The claim is not what's internal to Google's business accounting. The claim is that they have externalized almost all the work to the unpaid users of the systems who actually produce the value overall.
(the quote is a tad confusing because they said "employer's revenues", that seems like an error in speaking/writing; the next part makes it clear what they are aiming to say)
> paid labour performs only a fraction of the work that Big Tech benefits from
The fact that people participate in global location networks, rely on other parties for their security and so on, is contingent; it might change (I'm ever the optimist).
It's perfectly possible to simply not participate in techno-serfdom. Unless you're professionally dependent on TwitFace.
This "relevant" and "competitors" business seems to be about email marketing. There is no entitlement to use other people's mailservers and networks for your own private purposes.
This thread sounds like something from NANAE, around 2000AD.
Varoufakis assumes the current world system will continue to apply but on the scale of human history the current world system is a novelty and there is no reason to expect it to be stable in the long term.
True, the current system needs to create money at a whim so it doesn't want to bitcoin to flourish. It also needs to print money so it can't exist if bitcoin flourishes.
> I consider blockchain, and Ethereum-style mechanisms, as technologies that will prove extremely useful once private property in the means of production ends. But, on their own, these technologies will not liberate us from the extractive power of the few.
It's always surprising to me that so few people seem to notice that tech platforms, where a lot of human activity is organized on now, to a large extent have completely left behind market mechanisms, instead relying on algorithmic prediction and planning, and replacing profit generation with financialization by either the state or a sort of aristocracy.
I think this is directly visible in the different generations of tech companies. Whereas Apple and Microsoft started out as companies that relied on selling units of products at a surplus for profit and had to pay labour expenses in the form of wages to a large base of salaried employees, the modern VC funded generation of platform firms does no such thing, rather you have VC investors finance the activity of platforms who don't generate profits at times for decades, and derive value directly from the experience of their users outside of any exchange of money, and the value is largely being generated by an unpaid base of workers who are not even in any employment relationship.

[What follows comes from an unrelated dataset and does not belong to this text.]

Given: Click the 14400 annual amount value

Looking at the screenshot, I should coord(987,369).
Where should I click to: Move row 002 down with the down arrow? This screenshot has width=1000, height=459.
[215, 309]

"When ‘Bitcoin maximalists’, as you call them, wax lyrical about the inability to print money (and celebrate this inability as Bitcoin’s feature, rather than its bug), they are being terribly unoriginal – banal, I dare say. Capitalism nearly died in 1929, and tens of millions did die in the war that ensued, because of this toxic fallacy that underpinned the Gold Standard then and Bitcoin now. Which fallacy? The fallacy of composition, as John Maynard Keynes called it.
Its essence is a tendency to extrapolate from the personal realm to the macroeconomic one. To say that if something is good for me – if a practice is sound at the level of my family, business, etc. – it must also be good for the state, government, humanity at large"
""We seem to have forgotten how Marx and Engels had the nous and the ability, on the one hand, to admire and celebrate the technological and scientific wonders of their era and, on the other hand, grasp that these potentially liberating technologies were bound to enslave the many if they became instrumentalised by the very few. The two Germans believed in the emancipatory potential of the steam engine and of electromagnetism. But, they never believed that society would be liberated by the steam engine and/or electromagnetism. Liberation required a political movement that first overthrows the bourgeoisie and only then presses these magnificent technologies into the service of the many. This seems to me an excellent way of approaching today’s potentially liberating technologies, including blockchain"
I've seen the Fed and Congress have a gun to their heads, and now the Wall Street gang, and the Tech Bros have the world held hostage. One can only hope that this hostage negotiation ends better than it did last time in 1929.